You don’t need a relationship so you could get new clothes, or to take care of your basic needs – if you do that, you would have gotten a sponsor not a real mate, and you sure would have to compromise your emotions and principles to stay in that relationship.

 If getting an opportunity or platform is your reason for entering into a relationship, you would fail miserably in that relationship.

 Simply think of ways to be self-sufficient and you would be respected and regarded greatly for that – refuse to be a liability – because being a a liability shows you are of an unsound mind, it reveals your inability to think, it means you are a load to be carried. 

Being dependent really has many disadvantages. 

          Although relationship is not about fun alone, it’s about responsibility – but trying to meat your financial needs should not be the foundational reasons of entering into a relationship – if you do this, abuse is inevitable.
Relationship is about adding value (not sex or burden) to your partner’s life. One sure thing that will be detrimental to any relationship is thinking you can change someone or mold them to your own liking.

 Worse yet is trying to change who you are so that they will accept you. Understanding the essence of relationship which is to help each other fulfill his/her purpose is the secret to a successful relationship.

          For any relationship to grow/work learning to open your heart to be love and to love is the first step.
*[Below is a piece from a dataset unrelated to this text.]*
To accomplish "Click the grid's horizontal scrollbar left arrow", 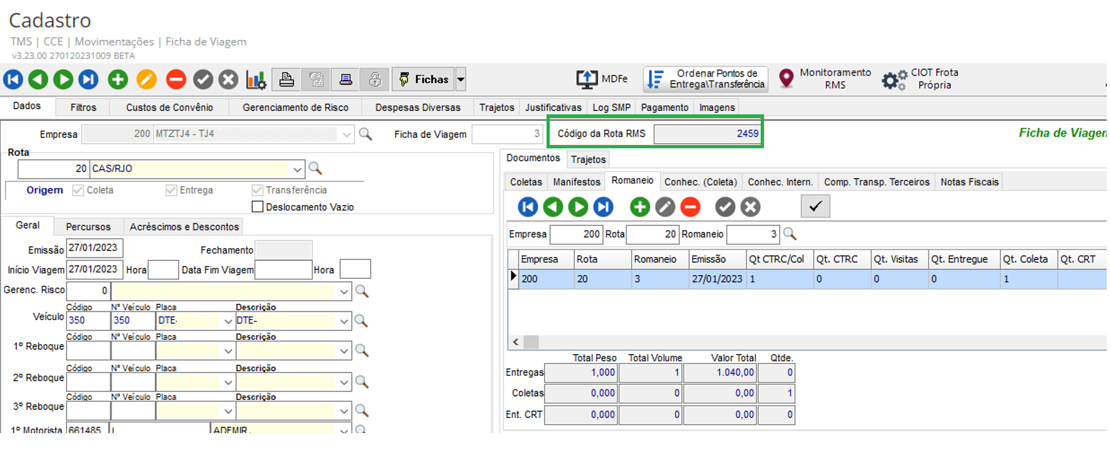I will click(x=516, y=342).
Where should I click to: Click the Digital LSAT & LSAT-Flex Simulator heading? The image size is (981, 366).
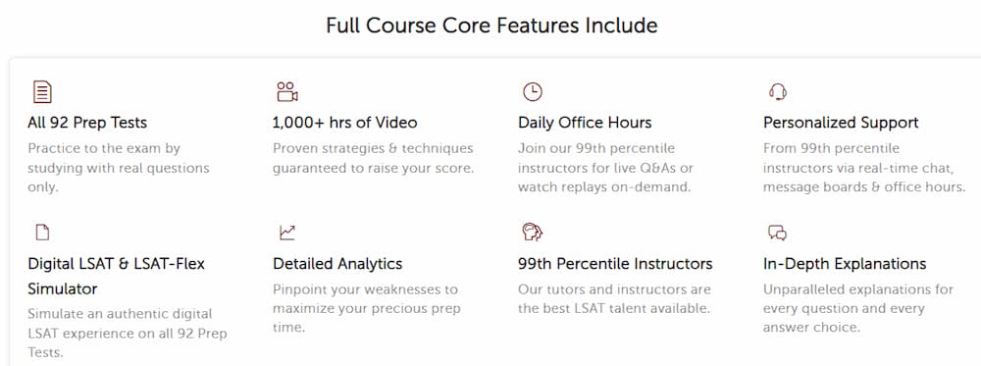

There will never be a guarantee that everything will fall into place right away there will be spark at first but the fire will only grow deeper when its rekindle daily. 
     
Sex outside marital boundaries kills one major ingredient for successful marriage. The fire of sex is meant in the fire place of marriage outside there if you try it you all get burnt. 
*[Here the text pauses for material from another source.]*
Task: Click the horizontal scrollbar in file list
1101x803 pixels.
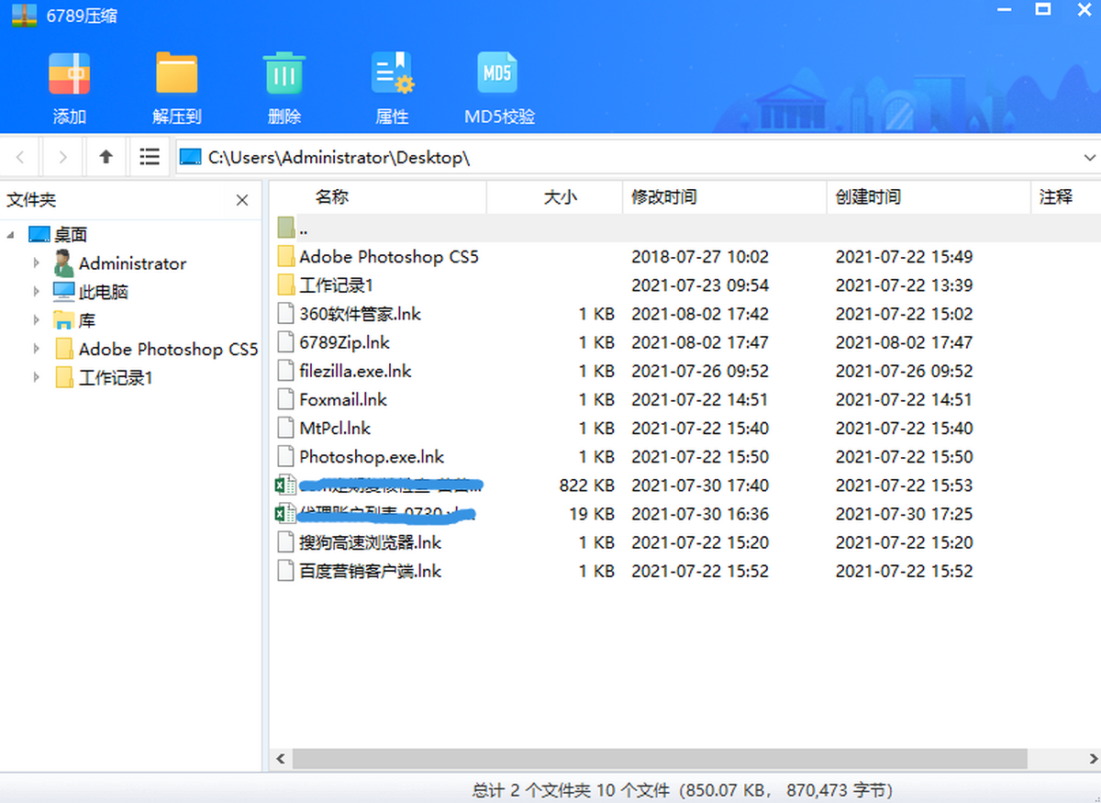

Your ability to trust die bit after bit when you engage in extramarital relationships. Sex outside marriage doesn’t strengthen love bond really, it only creates additions and destructive appetites. Sex is what waiting for!
 So the criteria for entering into a relationship is first discover your purpose, your purpose has the capacity to employ you for a life time, men of purpose are always tight because they always has something to do, it’s important you marry for your future than for pleasure. Your future is important, so have a purpose for your life before entering into an intimate relationship.

 Learn how to do something to solve problem i.e. use what you have to solve problem.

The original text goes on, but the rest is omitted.